RAFA HERRERO SAGUNT
La suelta de patos vivos en las cucañas marítimas que hoy se celebran en el Port de Sagunt vuelve a moverse en la incertidumbre que da la denegación del permiso por parte de la Conselleria de Gobernación y la voluntad tanto del ayuntamiento como de las peñas por mantener esta tradición.
En este sentido y aunque la federación que organiza las fiestas ha asegurado que "nosotros no vamos a hacer la suelta", el propio presidente, José Bosque, reconoce que "no sabemos qué va a pasar, porque lo que sí hemos hecho es repartir los 125 patos que teníamos entre las personas que los han pedido". En cualquier caso, el dirigente de la federación de peñas apunta que "Gobernación será la responsable si se tiran las aves sin control".
Estas palabras traen a la memoria la visita realizada hace poco más de dos meses a la localidad balear de Santa Margalida, donde representantes de las peñas del Port fueron instruidos sobre la fórmula para sortear las prohibiciones en la suelta de patos mediante su lanzamiento por unos enmascarados. Este sistema, que Can Picafort lleva utilizando un par de veranos, ha permitido al municipio mallorquín seguir con la tradición y evitar las sanciones.
Cuarto año sin permiso
Este modelo podría aplicarse también en el Port después de que la Conselleria de Gobernación denegara ayer por cuarto año consecutivo el permiso para realizar el acto. Los argumentos esgrimidos han sido las sentencias del juzgado de lo contencioso administrativo de Valencia y del Tribunal Superior de Justicia de la Comunidad Valenciana, que consideran antinatural el trato que se le da a los patos durante la suelta.
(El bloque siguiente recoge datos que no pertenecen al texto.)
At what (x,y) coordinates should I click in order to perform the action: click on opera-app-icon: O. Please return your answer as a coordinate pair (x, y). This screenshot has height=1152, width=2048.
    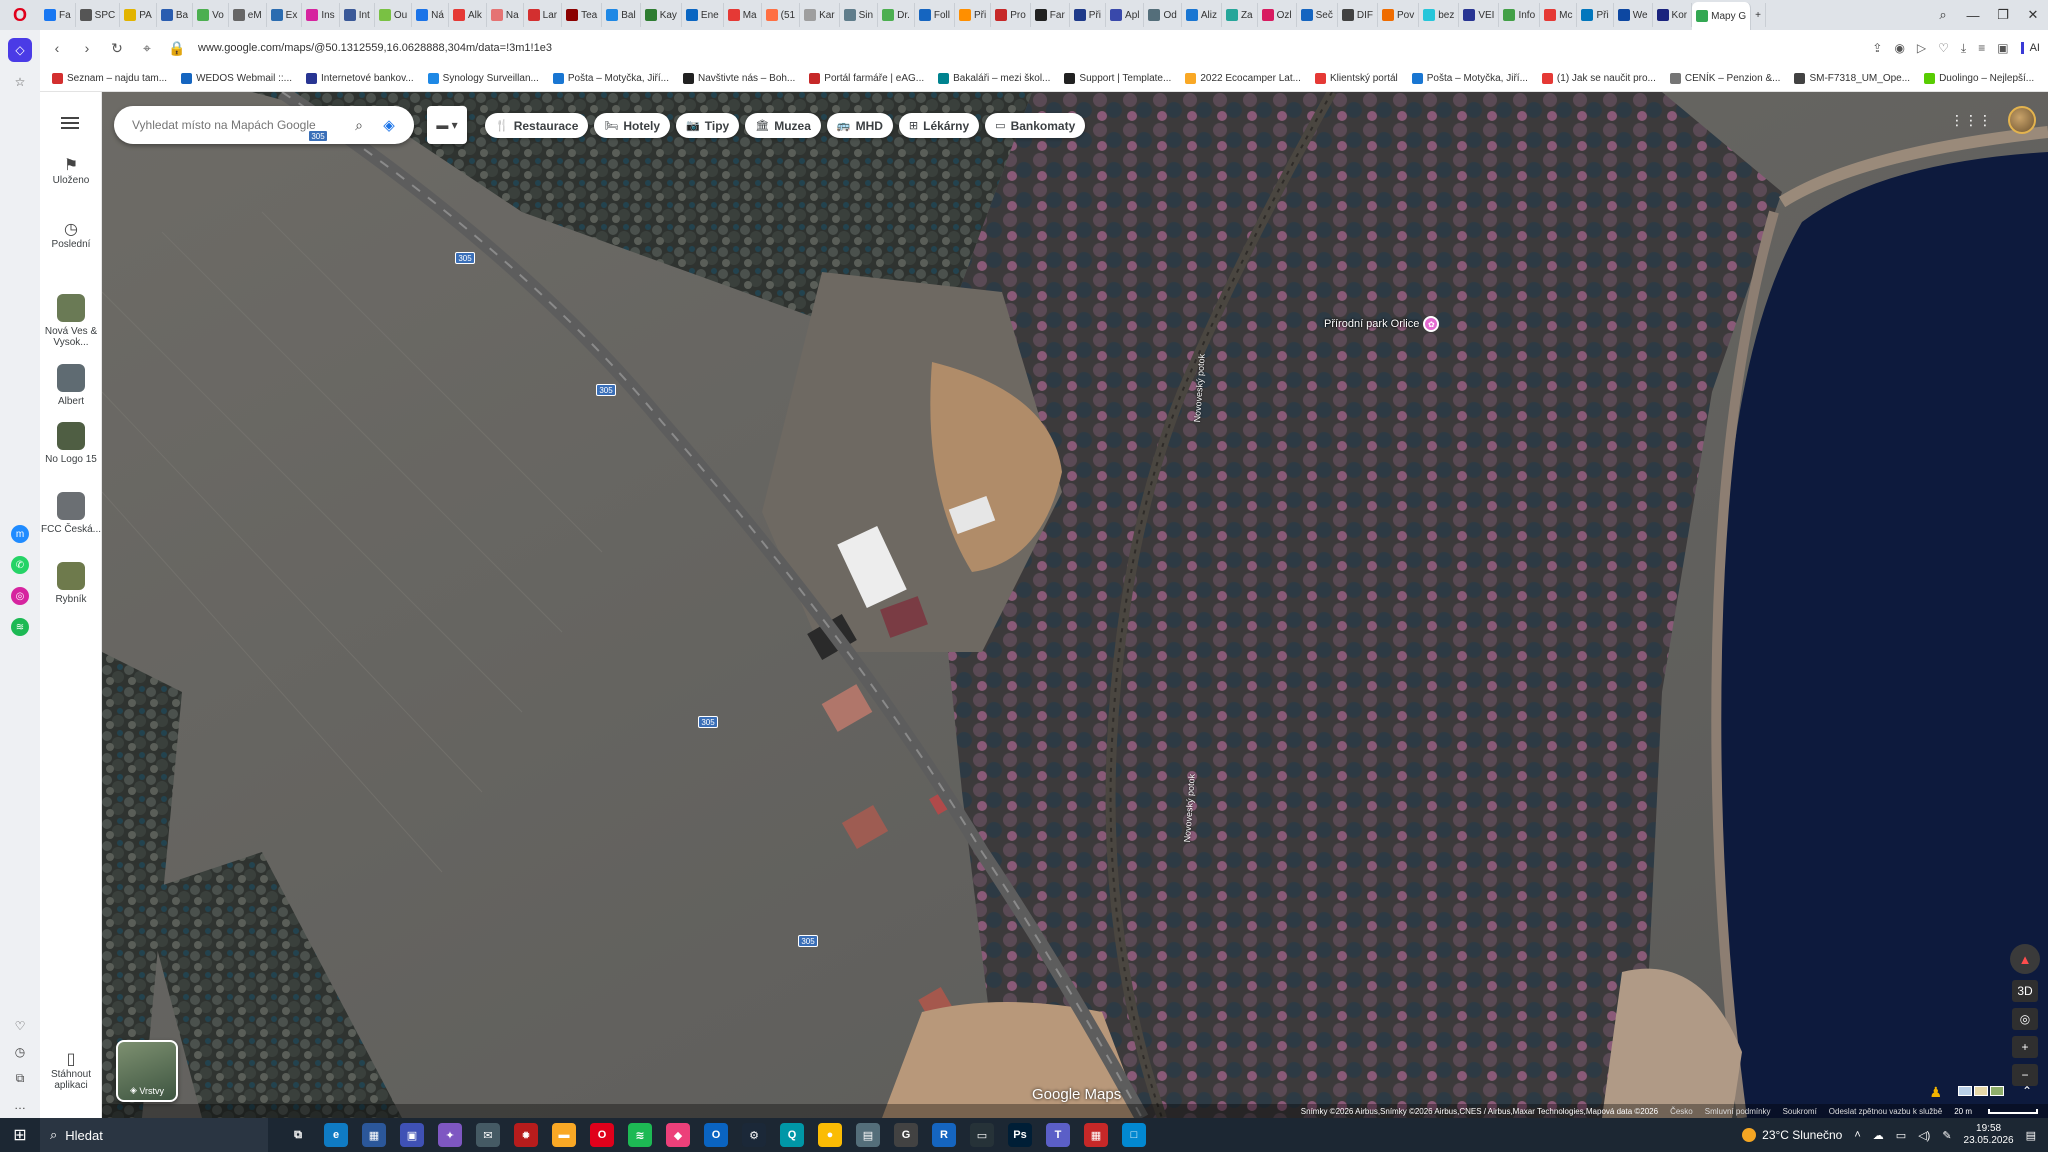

Pese a estos precedentes, el alcalde de Sagunt, Alfredo Castelló, y el concejal de Fiestas, José Luis Martí, encabezaron ayer una representación municipal que se desplazó a Valencia para buscar el visto bueno del conseller de Gobernación al acto de hoy. Tras la negativa, Martí reconoce que "la indignación es muy grande puesto que no consideramos justa la resolución".